Go through the records line by line and work out how many lines hold the word "Toggle". Answer with the number only.

Dataset below:

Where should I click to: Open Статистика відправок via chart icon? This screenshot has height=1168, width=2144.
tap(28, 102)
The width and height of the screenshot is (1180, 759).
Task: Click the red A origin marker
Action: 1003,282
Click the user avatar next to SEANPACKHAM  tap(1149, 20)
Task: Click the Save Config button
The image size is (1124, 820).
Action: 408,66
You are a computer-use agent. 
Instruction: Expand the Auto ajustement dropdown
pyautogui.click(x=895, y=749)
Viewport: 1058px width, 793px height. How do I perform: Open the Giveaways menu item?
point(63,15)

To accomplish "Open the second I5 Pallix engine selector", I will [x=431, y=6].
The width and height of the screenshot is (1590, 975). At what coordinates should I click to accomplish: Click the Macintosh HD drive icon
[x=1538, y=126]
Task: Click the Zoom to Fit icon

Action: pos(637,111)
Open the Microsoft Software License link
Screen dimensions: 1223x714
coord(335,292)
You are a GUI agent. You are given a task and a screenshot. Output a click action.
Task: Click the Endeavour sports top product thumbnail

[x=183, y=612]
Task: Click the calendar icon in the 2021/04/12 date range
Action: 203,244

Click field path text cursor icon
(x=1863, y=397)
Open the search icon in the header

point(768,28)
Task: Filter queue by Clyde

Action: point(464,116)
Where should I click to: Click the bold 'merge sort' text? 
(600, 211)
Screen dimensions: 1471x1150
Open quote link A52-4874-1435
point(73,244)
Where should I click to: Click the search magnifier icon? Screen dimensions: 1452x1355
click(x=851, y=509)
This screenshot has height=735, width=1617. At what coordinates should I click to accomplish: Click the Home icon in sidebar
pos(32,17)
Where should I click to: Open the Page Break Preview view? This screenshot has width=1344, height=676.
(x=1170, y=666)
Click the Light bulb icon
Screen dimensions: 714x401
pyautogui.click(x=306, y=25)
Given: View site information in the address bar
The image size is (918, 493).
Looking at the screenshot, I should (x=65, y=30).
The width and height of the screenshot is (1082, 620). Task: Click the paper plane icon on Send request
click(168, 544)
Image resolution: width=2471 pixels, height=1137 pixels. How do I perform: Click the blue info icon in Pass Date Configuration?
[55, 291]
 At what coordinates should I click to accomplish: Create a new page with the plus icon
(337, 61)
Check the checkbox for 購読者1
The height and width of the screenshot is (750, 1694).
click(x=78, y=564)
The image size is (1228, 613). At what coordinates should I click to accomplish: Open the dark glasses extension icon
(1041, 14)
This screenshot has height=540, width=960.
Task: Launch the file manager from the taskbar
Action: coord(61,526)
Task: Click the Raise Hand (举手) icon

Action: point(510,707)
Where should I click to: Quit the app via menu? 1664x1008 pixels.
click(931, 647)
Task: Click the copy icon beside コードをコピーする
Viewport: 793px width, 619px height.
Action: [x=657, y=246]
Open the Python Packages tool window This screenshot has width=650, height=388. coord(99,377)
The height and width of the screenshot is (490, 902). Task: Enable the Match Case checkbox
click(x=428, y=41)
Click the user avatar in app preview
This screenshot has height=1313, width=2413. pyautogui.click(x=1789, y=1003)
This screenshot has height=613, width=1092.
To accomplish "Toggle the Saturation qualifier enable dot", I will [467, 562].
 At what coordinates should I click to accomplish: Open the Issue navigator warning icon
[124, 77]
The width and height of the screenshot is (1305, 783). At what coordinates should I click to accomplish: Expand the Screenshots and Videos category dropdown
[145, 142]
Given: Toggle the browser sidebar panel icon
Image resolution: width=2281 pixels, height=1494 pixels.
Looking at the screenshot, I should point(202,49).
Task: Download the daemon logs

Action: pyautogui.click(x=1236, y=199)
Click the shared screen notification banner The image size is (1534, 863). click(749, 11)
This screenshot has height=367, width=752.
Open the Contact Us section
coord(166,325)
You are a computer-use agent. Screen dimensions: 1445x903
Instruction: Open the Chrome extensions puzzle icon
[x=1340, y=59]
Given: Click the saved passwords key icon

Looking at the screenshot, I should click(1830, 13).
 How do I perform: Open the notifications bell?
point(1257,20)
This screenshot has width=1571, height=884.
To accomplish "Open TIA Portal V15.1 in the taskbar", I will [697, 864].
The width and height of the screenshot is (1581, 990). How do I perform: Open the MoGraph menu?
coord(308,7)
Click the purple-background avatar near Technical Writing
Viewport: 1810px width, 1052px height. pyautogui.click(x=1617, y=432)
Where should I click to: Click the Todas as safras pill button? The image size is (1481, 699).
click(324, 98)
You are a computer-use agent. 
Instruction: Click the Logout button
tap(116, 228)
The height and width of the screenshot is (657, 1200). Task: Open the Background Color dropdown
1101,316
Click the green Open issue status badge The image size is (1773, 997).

End of Dataset.

• _Task answer_:
2